EXTRACTED RECORDS Block Start

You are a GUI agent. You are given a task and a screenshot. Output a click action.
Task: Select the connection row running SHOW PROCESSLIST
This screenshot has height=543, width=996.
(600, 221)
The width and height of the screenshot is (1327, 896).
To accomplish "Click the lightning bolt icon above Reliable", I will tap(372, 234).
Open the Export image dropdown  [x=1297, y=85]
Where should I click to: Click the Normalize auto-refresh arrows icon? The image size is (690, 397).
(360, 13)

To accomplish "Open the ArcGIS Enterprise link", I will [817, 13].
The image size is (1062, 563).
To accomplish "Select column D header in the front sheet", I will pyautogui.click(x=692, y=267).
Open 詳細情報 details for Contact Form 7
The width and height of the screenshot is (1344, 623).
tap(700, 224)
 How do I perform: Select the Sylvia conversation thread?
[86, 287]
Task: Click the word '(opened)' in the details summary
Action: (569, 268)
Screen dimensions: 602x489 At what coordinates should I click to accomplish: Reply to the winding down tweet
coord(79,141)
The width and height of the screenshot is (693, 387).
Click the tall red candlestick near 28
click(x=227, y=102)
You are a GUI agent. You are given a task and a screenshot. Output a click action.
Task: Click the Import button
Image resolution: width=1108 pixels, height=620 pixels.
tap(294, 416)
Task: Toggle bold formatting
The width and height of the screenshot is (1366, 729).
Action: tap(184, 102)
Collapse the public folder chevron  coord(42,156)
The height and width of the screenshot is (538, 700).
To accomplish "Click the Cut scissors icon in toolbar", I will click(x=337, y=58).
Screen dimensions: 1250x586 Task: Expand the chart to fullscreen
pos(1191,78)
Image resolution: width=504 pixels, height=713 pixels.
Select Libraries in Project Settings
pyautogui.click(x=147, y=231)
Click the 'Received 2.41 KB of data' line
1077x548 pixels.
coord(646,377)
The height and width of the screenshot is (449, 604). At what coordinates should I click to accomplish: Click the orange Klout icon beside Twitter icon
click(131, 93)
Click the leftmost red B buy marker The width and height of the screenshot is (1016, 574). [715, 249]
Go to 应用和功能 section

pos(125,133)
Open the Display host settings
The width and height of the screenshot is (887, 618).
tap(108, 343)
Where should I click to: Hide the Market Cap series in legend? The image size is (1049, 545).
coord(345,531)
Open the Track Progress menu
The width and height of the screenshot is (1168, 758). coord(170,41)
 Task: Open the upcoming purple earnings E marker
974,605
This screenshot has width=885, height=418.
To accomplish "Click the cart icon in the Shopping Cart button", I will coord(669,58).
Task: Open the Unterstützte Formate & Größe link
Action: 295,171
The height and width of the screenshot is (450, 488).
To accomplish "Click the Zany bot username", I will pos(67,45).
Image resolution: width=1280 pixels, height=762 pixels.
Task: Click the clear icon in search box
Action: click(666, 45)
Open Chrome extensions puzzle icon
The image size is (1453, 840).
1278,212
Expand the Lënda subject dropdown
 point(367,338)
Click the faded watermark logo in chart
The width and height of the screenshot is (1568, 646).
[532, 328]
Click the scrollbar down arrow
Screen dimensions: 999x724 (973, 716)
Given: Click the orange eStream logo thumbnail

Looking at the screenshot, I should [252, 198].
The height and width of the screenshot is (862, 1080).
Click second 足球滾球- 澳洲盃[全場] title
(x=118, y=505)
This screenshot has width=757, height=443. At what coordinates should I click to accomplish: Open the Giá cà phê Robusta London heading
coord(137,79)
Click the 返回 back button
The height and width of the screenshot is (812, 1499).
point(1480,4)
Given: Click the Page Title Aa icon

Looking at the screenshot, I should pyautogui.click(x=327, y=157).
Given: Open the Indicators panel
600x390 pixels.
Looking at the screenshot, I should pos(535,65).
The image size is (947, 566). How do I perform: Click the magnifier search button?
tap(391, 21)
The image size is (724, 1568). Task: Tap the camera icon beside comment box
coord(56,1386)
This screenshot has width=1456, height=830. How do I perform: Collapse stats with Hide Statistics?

EXTRACTED RECORDS Block End

Restate each entry exactly, skipping none.

You are a GUI agent. You are given a task and a screenshot. Output a click action.
Task: Select the connection row running SHOW PROCESSLIST
This screenshot has height=543, width=996.
(600, 221)
The width and height of the screenshot is (1327, 896).
To accomplish "Click the lightning bolt icon above Reliable", I will tap(372, 234).
Open the Export image dropdown  [x=1297, y=85]
Where should I click to: Click the Normalize auto-refresh arrows icon? The image size is (690, 397).
(360, 13)

To accomplish "Open the ArcGIS Enterprise link", I will [817, 13].
The image size is (1062, 563).
To accomplish "Select column D header in the front sheet", I will pyautogui.click(x=692, y=267).
Open 詳細情報 details for Contact Form 7
The width and height of the screenshot is (1344, 623).
tap(700, 224)
 How do I perform: Select the Sylvia conversation thread?
[86, 287]
Task: Click the word '(opened)' in the details summary
Action: (569, 268)
Screen dimensions: 602x489 At what coordinates should I click to accomplish: Reply to the winding down tweet
coord(79,141)
The width and height of the screenshot is (693, 387).
Click the tall red candlestick near 28
click(x=227, y=102)
You are a GUI agent. You are given a task and a screenshot. Output a click action.
Task: Click the Import button
Image resolution: width=1108 pixels, height=620 pixels.
tap(294, 416)
Task: Toggle bold formatting
The width and height of the screenshot is (1366, 729).
Action: tap(184, 102)
Collapse the public folder chevron  coord(42,156)
The height and width of the screenshot is (538, 700).
To accomplish "Click the Cut scissors icon in toolbar", I will click(x=337, y=58).
Screen dimensions: 1250x586 Task: Expand the chart to fullscreen
pos(1191,78)
Image resolution: width=504 pixels, height=713 pixels.
Select Libraries in Project Settings
pyautogui.click(x=147, y=231)
Click the 'Received 2.41 KB of data' line
1077x548 pixels.
coord(646,377)
The height and width of the screenshot is (449, 604). At what coordinates should I click to accomplish: Click the orange Klout icon beside Twitter icon
click(131, 93)
Click the leftmost red B buy marker The width and height of the screenshot is (1016, 574). [715, 249]
Go to 应用和功能 section

pos(125,133)
Open the Display host settings
The width and height of the screenshot is (887, 618).
tap(108, 343)
Where should I click to: Hide the Market Cap series in legend? The image size is (1049, 545).
coord(345,531)
Open the Track Progress menu
The width and height of the screenshot is (1168, 758). coord(170,41)
 Task: Open the upcoming purple earnings E marker
974,605
This screenshot has width=885, height=418.
To accomplish "Click the cart icon in the Shopping Cart button", I will coord(669,58).
Task: Open the Unterstützte Formate & Größe link
Action: 295,171
The height and width of the screenshot is (450, 488).
To accomplish "Click the Zany bot username", I will pos(67,45).
Image resolution: width=1280 pixels, height=762 pixels.
Task: Click the clear icon in search box
Action: click(666, 45)
Open Chrome extensions puzzle icon
The image size is (1453, 840).
1278,212
Expand the Lënda subject dropdown
 point(367,338)
Click the faded watermark logo in chart
The width and height of the screenshot is (1568, 646).
[532, 328]
Click the scrollbar down arrow
Screen dimensions: 999x724 (973, 716)
Given: Click the orange eStream logo thumbnail

Looking at the screenshot, I should [252, 198].
The height and width of the screenshot is (862, 1080).
Click second 足球滾球- 澳洲盃[全場] title
(x=118, y=505)
This screenshot has width=757, height=443. At what coordinates should I click to accomplish: Open the Giá cà phê Robusta London heading
coord(137,79)
Click the 返回 back button
The height and width of the screenshot is (812, 1499).
point(1480,4)
Given: Click the Page Title Aa icon

Looking at the screenshot, I should pyautogui.click(x=327, y=157).
Given: Open the Indicators panel
600x390 pixels.
Looking at the screenshot, I should pos(535,65).
The image size is (947, 566). How do I perform: Click the magnifier search button?
tap(391, 21)
The image size is (724, 1568). Task: Tap the camera icon beside comment box
coord(56,1386)
This screenshot has width=1456, height=830. How do I perform: Collapse stats with Hide Statistics?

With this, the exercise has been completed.